First, we enforce the substitution $w=z-2i$ in $(1)$ to obtain

$$I=\int_{|w|=1}\frac{(w+1/2)^2\sin(2\pi i w )}{(\bar w -2i)^2w^4}\,dw\tag2$$

Next, we note that on the circle $|w|=1$ we have $\bar w=1/w$. Therefore, we can write $(2)$ as

$$\begin{align} I&=\int_{|w|=1}\frac{(w+1/2)^2\sin(2\pi i w )}{(1/w -2i)^2w^4}\,dw\\\\ &=\int_{|w|=1}\frac{(w+1/2)^2\sin(2\pi i w )}{(1 -2iw)^2w^2}\,dw\tag3 \end{align}$$

The integral on the right-hand side of $(3)$ can be evaluated using the residue theorem.
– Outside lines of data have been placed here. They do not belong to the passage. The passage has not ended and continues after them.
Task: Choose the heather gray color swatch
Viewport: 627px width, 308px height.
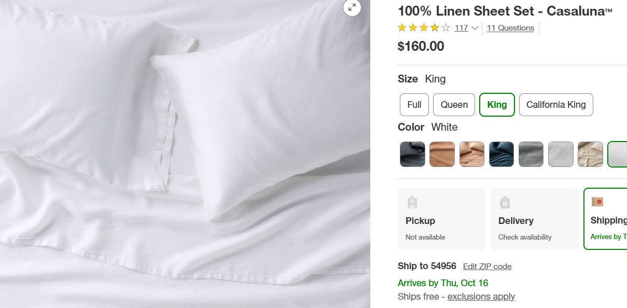Action: coord(531,154)
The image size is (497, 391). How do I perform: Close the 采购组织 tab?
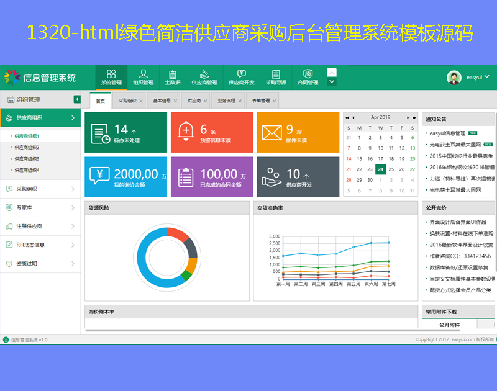141,101

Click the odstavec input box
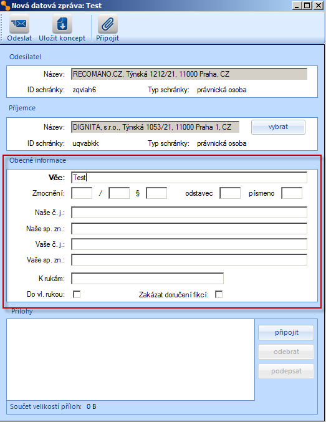point(230,193)
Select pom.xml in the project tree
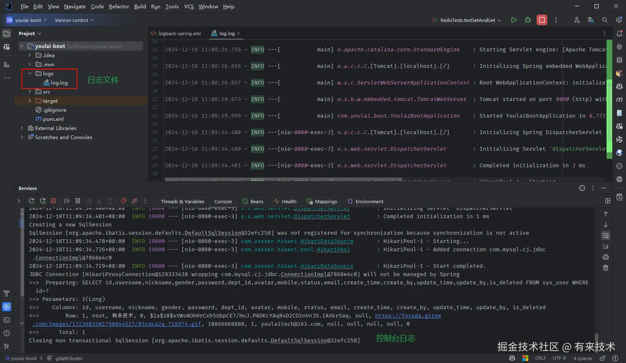The width and height of the screenshot is (626, 363). (53, 119)
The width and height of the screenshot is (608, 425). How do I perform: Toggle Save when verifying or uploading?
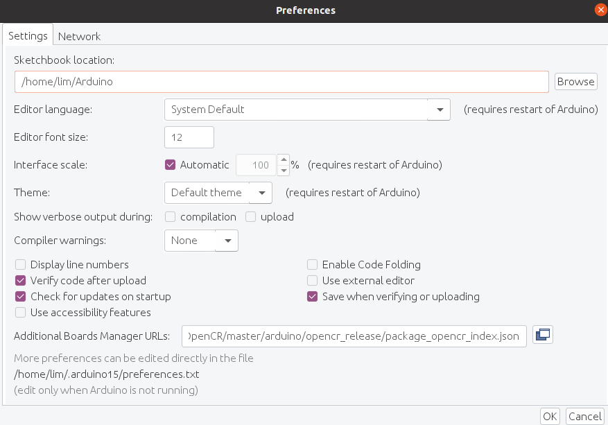(313, 297)
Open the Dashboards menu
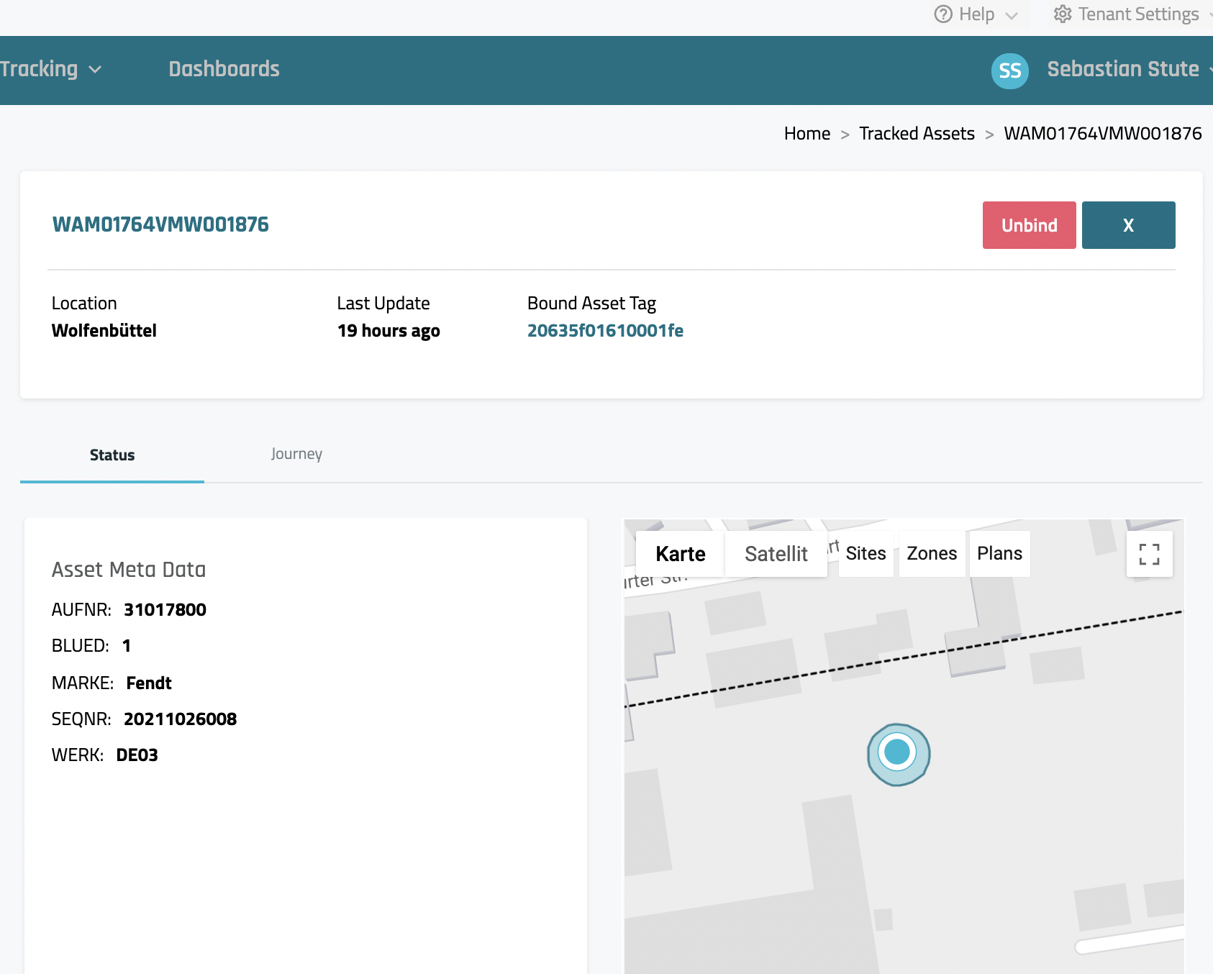 (x=224, y=69)
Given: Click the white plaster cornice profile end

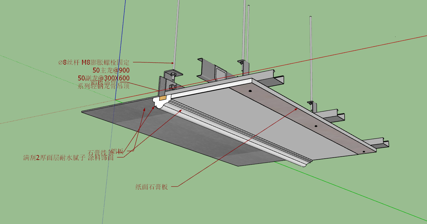Looking at the screenshot, I should tap(160, 104).
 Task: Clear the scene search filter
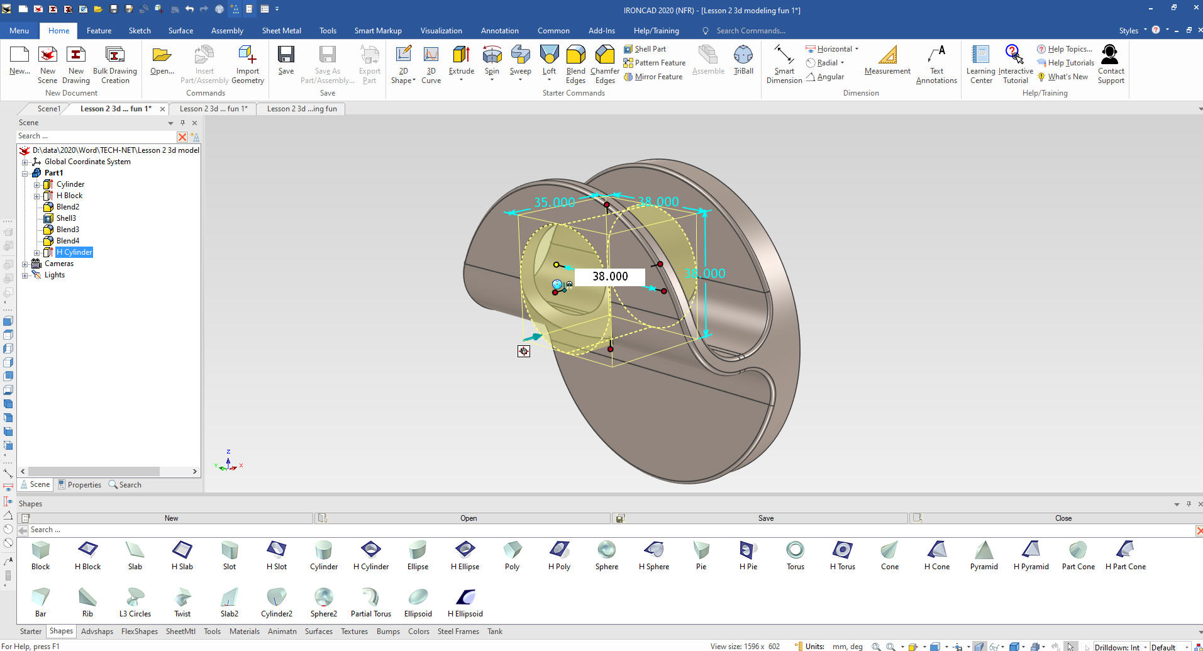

There are poles inside $|w|=1$. There is a first order pole at $w=0$ and a second order pole $w=-i/2$.

Can you finish now?

Answer 2

I have tried solving this using cauchy integral formula as follows :

$|z-2i|= 1\Rightarrow (z-2i)(\overline{z}+2i)=1 \Rightarrow (z-2i+\frac{i} {2}-\frac{i}{2})(\overline{z}+2i)=1$

Now we have : $$(z-2i+\frac{i}{2}-\frac{i}{2})(\overline{z}+2i)=1 \Rightarrow(z-2i+\frac{i}{2})(\overline{z}+2i)=\frac{i \overline{z}}{2}$$

Which implies that :$$\frac{(z-2i+\frac{i}{2})^2}{\overline{z}^2}=\frac{-1}{4(\overline{z}+2i)^2}$$

hence the integral become :

$$\begin{align}\int_{|z-2i|=1}\frac{(z-2i+\frac{1}{2})^2 \sin(2i\pi z)}{\overline{z}^{2} (z-2i)^4} \ dz&=\frac{-1}{4}\int_{|z-2i|=1}\frac{\sin(2i\pi z)}{(\overline{z}+2i)^2 (z-2i)^2(z-2i)^2} \ dz \\ \\ &=\frac{-1}{4}\int_{|z-2i|=1}\frac{\sin(2i\pi z)}{(z-2i)^2} \ dz \\ \\ &=\frac{-1}{4} 2\pi i \cos(4\pi) \\ \\ &=0 \end{align} $$